* TASKS *
A - List every username that appears in the coupon thread, including those of quoted posters.
B - Rewrite the part of the coupon thread starting at "## VNOMISS (Jul" and ending at "use the coupon.", changing "sales associates" to "store clerks".

Got phantom station with 40% off. Grab em' while there hot cause after a while they will go on a 25% off sale and all coupons will be void(40% off)


----------



## melissa (Jul 23, 2004)

shadowlord said:


> Got phantom station with 40% off. Grab em' while there hot cause after a while they will go on a 25% off sale and all coupons will be void(40% off)


That was the justification I used for buying the Apothecary!


----------



## VNOMISS (Jul 16, 2008)

halloweenrocks08 said:


> Isen't that ripping them off lol.


Ummm... no not when I over payed for the items to begin with. So who's ripping who realistically?  Especially when they put it on sale within the allowed time I have to return/get a refund for the items...it's actually price adjusting..and last year the sales associates were more then happy to do it for me. Believe me when I say this they have made hundreds off of me...God forbid they actually issue a 40% or 50% coupon in the paper or online when the stuff isn't already on sale, since you can only use they're coupns on regular priced merchandise...they usually have Spooky Town at like 10%-25% off so you can't use the coupon.

* SUPPLIED DATA *
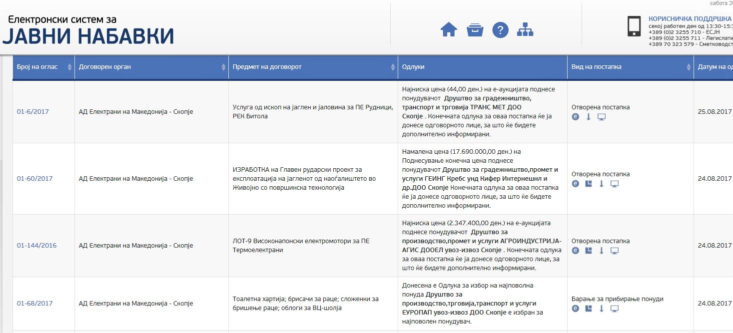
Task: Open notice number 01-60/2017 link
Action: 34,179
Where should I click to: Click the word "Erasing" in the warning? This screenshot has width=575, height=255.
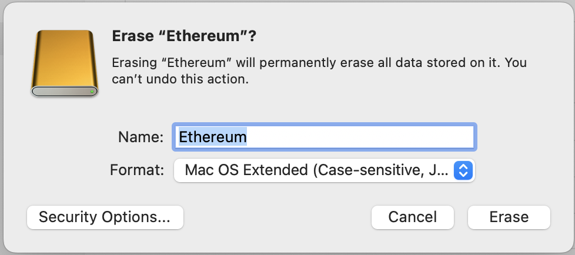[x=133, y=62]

* SOLUTIONS BELOW *
A - shadowlord, melissa, halloweenrocks08, VNOMISS

B -
## VNOMISS (Jul 16, 2008)

halloweenrocks08 said:


> Isen't that ripping them off lol.


Ummm... no not when I over payed for the items to begin with. So who's ripping who realistically?  Especially when they put it on sale within the allowed time I have to return/get a refund for the items...it's actually price adjusting..and last year the store clerks were more then happy to do it for me. Believe me when I say this they have made hundreds off of me...God forbid they actually issue a 40% or 50% coupon in the paper or online when the stuff isn't already on sale, since you can only use they're coupns on regular priced merchandise...they usually have Spooky Town at like 10%-25% off so you can't use the coupon.